Pulling away from him I jumped up and undid the button and zip before slipping them off. Stepping out of them I bit my swollen lower lip as Edward stood up and pulled his own top over his head. Edward made me hot, standing outside in just my bikini I didn't feel the cold one bit. He walked over to me slowly before reaching his arms out for me, the lust in his eyes evident. I took a step back from him before turning round and jumping off the edge of the rocks. I felt my body freefalling before diving into the warm water below. I resurfaced and shook the water from my hair and face and giggled as I saw Edward's shocked face staring down at me.

"Are you crazy!" His voice carried down ricocheting off the rocks making it sound as if there were ten Edwards shouting the same thing in the same tone at different times.

"Yes!" I shouted back up at him. "Come down here already." I swam over to the roaring waterfall, amazed that the noise it made was hardly audible up the top of the rocks – it wasn't that high up.

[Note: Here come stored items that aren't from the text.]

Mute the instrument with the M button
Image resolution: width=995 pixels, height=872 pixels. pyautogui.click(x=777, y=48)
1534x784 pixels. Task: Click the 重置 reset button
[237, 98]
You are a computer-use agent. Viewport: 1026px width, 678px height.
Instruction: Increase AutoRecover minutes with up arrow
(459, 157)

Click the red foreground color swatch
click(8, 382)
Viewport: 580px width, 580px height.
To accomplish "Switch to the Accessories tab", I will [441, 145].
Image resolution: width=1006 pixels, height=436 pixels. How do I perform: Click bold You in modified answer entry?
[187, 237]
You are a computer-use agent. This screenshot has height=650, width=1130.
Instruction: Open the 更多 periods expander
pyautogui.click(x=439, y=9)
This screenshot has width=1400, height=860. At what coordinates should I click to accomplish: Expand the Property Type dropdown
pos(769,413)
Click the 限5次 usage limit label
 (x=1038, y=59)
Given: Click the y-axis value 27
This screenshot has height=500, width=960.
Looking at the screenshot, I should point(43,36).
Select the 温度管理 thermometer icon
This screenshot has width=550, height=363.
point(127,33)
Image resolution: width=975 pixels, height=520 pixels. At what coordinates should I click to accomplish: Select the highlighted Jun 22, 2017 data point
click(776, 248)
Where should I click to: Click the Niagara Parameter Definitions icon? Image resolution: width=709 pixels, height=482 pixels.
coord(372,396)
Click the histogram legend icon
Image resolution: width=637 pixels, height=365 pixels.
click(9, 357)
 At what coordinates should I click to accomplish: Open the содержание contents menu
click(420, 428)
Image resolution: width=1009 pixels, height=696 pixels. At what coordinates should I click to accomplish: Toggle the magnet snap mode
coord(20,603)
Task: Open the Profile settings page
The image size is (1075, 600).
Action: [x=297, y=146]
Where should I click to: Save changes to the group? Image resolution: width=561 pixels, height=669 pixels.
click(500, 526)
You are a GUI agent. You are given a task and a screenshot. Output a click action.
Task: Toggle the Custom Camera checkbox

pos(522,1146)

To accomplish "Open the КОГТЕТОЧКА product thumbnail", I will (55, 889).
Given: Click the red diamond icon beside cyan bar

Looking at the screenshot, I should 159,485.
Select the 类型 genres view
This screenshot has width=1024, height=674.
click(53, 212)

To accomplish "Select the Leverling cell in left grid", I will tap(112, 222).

I heard a splash and looked over to the edge where Edward had previously stood but was now empty. He surfaced a second later before gasping for breath and wiping the water from his hair, before he vanished under the water again. Oh shit...could he swim?! I started to panic and floundered about waiting for him to re-emerge when I felt something come flush up against my back, gliding over my hips and snaking around my waist.

I screamed as I realised I should have asked Edward if there was anything lurking in the water. I couldn't believe I was going to get eaten by some sea creature. I thrashed around kicking at whatever had caught me when I felt something interlace with my hands and heard something come up for air from behind me with some added coughing and spluttering.

"What the hell Bella?"

"Oh shit! I'm so sorry Edward! Fuck I thought you were an eel or something! Are you ok?" I asked panicking I had hurt him.

"Yeah, probably just a few bruised ribs, adding those to the injuries you gave me earlier everyone is going to think you're a husband beater. Do I have to get your own father to arrest you?" He asked sarcastically. I couldn't see but I bet he was quirking his eyebrows and rolling his eyes. "I guess I probably shouldn't have snuck up on you like that."

"Yeah, you were asking for it buddy!" I laughed as I elbowed him in the ribs.

"Ouch!" He whined behind me. Oops.

"It's so peaceful out here. I can't believe I never found this place before." I marveled, changing the subject.

"I know." He breathed in my ear. "Seriously, you thought I was an eel?" He asked, unbelieving.

"Well...I dunno...I thought it had already eaten you and it was coming for me! Sorry."

"It's ok. I Forgive you." His hands lifted my ass up using the buoyancy of the water to keep me afloat, my feet trailing out in front of me. I leant back against him, my head balancing on his shoulder as we floated in the water. We drifted further towards the waterfall before Edward kicked out and we were pushed in the opposite direction in which we had came from.

"Your hair is tickling my chest." He mused, his voice tranquil. His fingers unlatched from my own and tingled their way up my back before pausing on my shoulders. His nimble fingers quickly untied my bikini top from around my back and threw it onto dry land.

"What are you doing?" I asked as his hands went over my shoulders again and grazed over my breasts, flicking my nipples. I could feel my body reacting to his touch, the desire burning deep inside of me. "Uh...Edward..." He stopped treading water and turned me around to face me, his tongue slipped back into my mouth as he stared swimming backwards using one arm, his other grasping onto me. I let him take control as his mouth detached from mine leaving a small trail of kissed down my neck before I felt myself being shoved against a rock behind me. His hands ran down over my body down to my ass where he kneaded my cheeks. He replaced his mouth to mine and I moaned in to it. He kissed me harder and our lips parted slightly as our tongues entered into each other's mouths.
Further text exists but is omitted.